The doorways from the deck lead to this sunroom where Queenie would retire and take a tipple of G&T from the drinks cabinet on the left.
And just a little way down the corridor was her bedroom - not far to stumble should one become a little tipsy - hardly likely I expect. It was quite spartan actually and the material used for the quilt was the original material Queen Victoria had on her bed.
At the end of the room is an adjoining door leading to Prince Philip's room which is equally as plain, in fact more so, because he stipulated absolutely no frills on the pillow cases.
Across the corridor is the bedroom where Charles and Di....... well you don't need me to tell you how things go on a wedding night do you!
Amy walking the deck. The Yacht is accessed from a lovely shopping centre called Ocean Terminal. It's a really good idea actually. You walk into a 'shop', buy your ticket, then cross the gangway and you're on the Yacht.
Just below the Royal Deck is the officers lounge where they could relax and have a drink.
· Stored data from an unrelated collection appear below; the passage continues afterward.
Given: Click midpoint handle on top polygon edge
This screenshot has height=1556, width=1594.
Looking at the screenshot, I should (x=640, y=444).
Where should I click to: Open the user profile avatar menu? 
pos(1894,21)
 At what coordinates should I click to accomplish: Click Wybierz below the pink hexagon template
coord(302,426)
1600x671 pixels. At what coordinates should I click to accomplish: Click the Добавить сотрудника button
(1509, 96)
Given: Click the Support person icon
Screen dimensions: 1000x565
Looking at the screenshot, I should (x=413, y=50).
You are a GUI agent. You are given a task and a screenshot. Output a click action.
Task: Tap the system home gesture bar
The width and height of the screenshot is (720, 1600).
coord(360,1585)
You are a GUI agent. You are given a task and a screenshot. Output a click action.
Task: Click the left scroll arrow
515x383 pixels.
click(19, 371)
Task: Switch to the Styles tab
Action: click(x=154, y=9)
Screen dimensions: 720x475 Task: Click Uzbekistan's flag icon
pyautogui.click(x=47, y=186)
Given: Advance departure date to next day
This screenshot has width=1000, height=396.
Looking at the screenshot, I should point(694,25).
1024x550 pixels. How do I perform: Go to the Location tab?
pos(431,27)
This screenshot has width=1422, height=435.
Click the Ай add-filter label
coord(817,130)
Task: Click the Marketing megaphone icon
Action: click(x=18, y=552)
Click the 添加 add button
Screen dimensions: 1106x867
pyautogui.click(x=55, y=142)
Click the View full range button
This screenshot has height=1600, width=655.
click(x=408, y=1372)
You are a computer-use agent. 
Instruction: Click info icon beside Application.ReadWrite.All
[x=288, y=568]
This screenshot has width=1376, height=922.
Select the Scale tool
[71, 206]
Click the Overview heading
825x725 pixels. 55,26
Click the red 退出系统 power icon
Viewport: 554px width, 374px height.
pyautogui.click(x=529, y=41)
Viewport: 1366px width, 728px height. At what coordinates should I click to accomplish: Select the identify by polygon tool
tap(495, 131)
Actually there were a fair few bars dotted around in various rooms.
From the lounge the Officers would walk through to their dining room which although impressive wasn't a patch on .....
the state banquet room. Leaders from all over the world have been entertained in this room and at the end of the evening they would be given the menu card as a souvenir.
The state drawing room was lovely. It was twice as big as this but I wanted a close up picture and even though it was a fair size had a lovely cosy feel about it. When not being used for entertaining the family would play board games in here, play the baby grand piano and listen to the radio.Below deck there was a bar for the lower ranks where our very own Cap'n Thomas stopped off for a quick pint.
And although Her Maj's bedroom wasn't overly opulent she certainly fared better than the crew on board. Not only are the beds narrow but they're short as well. There's no way you could stretch out on one of these. Living space was very cramped.
The crew were obviously expected to look spick and span at all times so the laundry room as well used. They were charged 22p per item to have their clothes laundered.
The operating theatre was a bit of a shock. You'd certainly pray you didn't need surgery whilst on board. I don't think it's been updated since the 1950's. HRH always took her personal physician with her but regardless of rank you can only work with what you've got can't you and there didn't seem much of anything really.
Here's Thomas with his bag of crunch fudge bought from the NAAFI on our way out. Sometimes the Royal Children were allowed to visit the shop and buy sweets.
And our final stop was the tea room. Earl Grey for the adults, iced tea for Amy and water for Thomas, plus 2 huge pieces of chocolate cake for the men.
There were actually loads of photos I could have taken of different areas, living quarters, engine rooms, all the silverware, gifts given to Her Majesty etc. etc. but halfway round not only was I holding the camera, but 2 radio's, Thomas' jacket, tickets and leaflets so I gave up.
I can thoroughly recommend a visit and it's definitely somewhere I would go back to again so that I could walk around at a more leisurely pace.
It is said our lovely Queen cried at the decommissioning ceremony in 1997 and I can certainly understand why. As well as being full of memories it really is a beautiful yacht and I'm sure I would shed a tear or two if I had to give it up.